(Items from a dataset)
○ ○ ○ ○ ○
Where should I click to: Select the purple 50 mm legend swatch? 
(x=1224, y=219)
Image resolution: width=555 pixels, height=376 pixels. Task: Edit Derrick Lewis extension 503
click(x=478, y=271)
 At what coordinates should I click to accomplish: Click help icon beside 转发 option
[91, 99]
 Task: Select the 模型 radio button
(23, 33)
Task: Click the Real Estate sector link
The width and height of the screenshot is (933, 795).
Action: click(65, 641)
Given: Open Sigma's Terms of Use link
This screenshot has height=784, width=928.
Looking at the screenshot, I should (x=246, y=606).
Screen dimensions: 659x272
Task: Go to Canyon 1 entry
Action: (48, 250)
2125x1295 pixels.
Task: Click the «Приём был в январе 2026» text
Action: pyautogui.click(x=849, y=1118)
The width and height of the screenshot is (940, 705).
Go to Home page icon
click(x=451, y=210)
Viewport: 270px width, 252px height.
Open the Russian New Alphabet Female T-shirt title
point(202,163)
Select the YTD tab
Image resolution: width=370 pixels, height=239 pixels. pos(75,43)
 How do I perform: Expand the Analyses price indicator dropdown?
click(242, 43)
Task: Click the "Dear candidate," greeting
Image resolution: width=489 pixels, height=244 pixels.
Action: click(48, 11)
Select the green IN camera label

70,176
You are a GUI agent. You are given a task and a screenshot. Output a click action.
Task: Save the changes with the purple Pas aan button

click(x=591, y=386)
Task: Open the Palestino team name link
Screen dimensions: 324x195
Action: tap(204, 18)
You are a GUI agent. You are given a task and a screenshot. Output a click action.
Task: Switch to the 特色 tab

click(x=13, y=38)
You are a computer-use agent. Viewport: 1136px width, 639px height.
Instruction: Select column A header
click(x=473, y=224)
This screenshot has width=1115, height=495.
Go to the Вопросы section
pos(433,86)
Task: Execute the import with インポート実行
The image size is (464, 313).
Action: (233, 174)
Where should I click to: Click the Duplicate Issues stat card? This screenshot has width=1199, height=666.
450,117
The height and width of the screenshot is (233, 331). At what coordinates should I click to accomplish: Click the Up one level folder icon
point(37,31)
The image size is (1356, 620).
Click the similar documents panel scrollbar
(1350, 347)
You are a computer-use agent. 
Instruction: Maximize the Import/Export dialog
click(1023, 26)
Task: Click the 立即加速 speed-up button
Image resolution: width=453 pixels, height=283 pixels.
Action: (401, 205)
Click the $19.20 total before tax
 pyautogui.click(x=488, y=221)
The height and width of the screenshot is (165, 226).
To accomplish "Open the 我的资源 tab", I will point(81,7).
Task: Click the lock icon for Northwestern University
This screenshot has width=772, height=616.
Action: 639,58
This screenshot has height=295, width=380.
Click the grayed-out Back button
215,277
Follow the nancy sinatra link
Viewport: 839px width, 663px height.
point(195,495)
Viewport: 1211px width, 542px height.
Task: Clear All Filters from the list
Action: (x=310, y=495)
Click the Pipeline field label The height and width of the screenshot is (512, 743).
○ ○ ○ ○ ○
Write out each entry exactly, and omit nothing.

### Exercise solution
Where should I click to: Select the purple 50 mm legend swatch? 
(x=1224, y=219)
Image resolution: width=555 pixels, height=376 pixels. Task: Edit Derrick Lewis extension 503
click(x=478, y=271)
 At what coordinates should I click to accomplish: Click help icon beside 转发 option
[91, 99]
 Task: Select the 模型 radio button
(23, 33)
Task: Click the Real Estate sector link
The width and height of the screenshot is (933, 795).
Action: click(65, 641)
Given: Open Sigma's Terms of Use link
This screenshot has height=784, width=928.
Looking at the screenshot, I should (x=246, y=606).
Screen dimensions: 659x272
Task: Go to Canyon 1 entry
Action: (48, 250)
2125x1295 pixels.
Task: Click the «Приём был в январе 2026» text
Action: pyautogui.click(x=849, y=1118)
The width and height of the screenshot is (940, 705).
Go to Home page icon
click(x=451, y=210)
Viewport: 270px width, 252px height.
Open the Russian New Alphabet Female T-shirt title
point(202,163)
Select the YTD tab
Image resolution: width=370 pixels, height=239 pixels. pos(75,43)
 How do I perform: Expand the Analyses price indicator dropdown?
click(242, 43)
Task: Click the "Dear candidate," greeting
Image resolution: width=489 pixels, height=244 pixels.
Action: click(48, 11)
Select the green IN camera label

70,176
You are a GUI agent. You are given a task and a screenshot. Output a click action.
Task: Save the changes with the purple Pas aan button

click(x=591, y=386)
Task: Open the Palestino team name link
Screen dimensions: 324x195
Action: tap(204, 18)
You are a GUI agent. You are given a task and a screenshot. Output a click action.
Task: Switch to the 特色 tab

click(x=13, y=38)
You are a computer-use agent. Viewport: 1136px width, 639px height.
Instruction: Select column A header
click(x=473, y=224)
This screenshot has width=1115, height=495.
Go to the Вопросы section
pos(433,86)
Task: Execute the import with インポート実行
The image size is (464, 313).
Action: (233, 174)
Where should I click to: Click the Duplicate Issues stat card? This screenshot has width=1199, height=666.
450,117
The height and width of the screenshot is (233, 331). At what coordinates should I click to accomplish: Click the Up one level folder icon
point(37,31)
The image size is (1356, 620).
Click the similar documents panel scrollbar
(1350, 347)
You are a computer-use agent. 
Instruction: Maximize the Import/Export dialog
click(1023, 26)
Task: Click the 立即加速 speed-up button
Image resolution: width=453 pixels, height=283 pixels.
Action: (401, 205)
Click the $19.20 total before tax
 pyautogui.click(x=488, y=221)
The height and width of the screenshot is (165, 226).
To accomplish "Open the 我的资源 tab", I will point(81,7).
Task: Click the lock icon for Northwestern University
This screenshot has width=772, height=616.
Action: 639,58
This screenshot has height=295, width=380.
Click the grayed-out Back button
215,277
Follow the nancy sinatra link
Viewport: 839px width, 663px height.
point(195,495)
Viewport: 1211px width, 542px height.
Task: Clear All Filters from the list
Action: (x=310, y=495)
Click the Pipeline field label The height and width of the screenshot is (512, 743).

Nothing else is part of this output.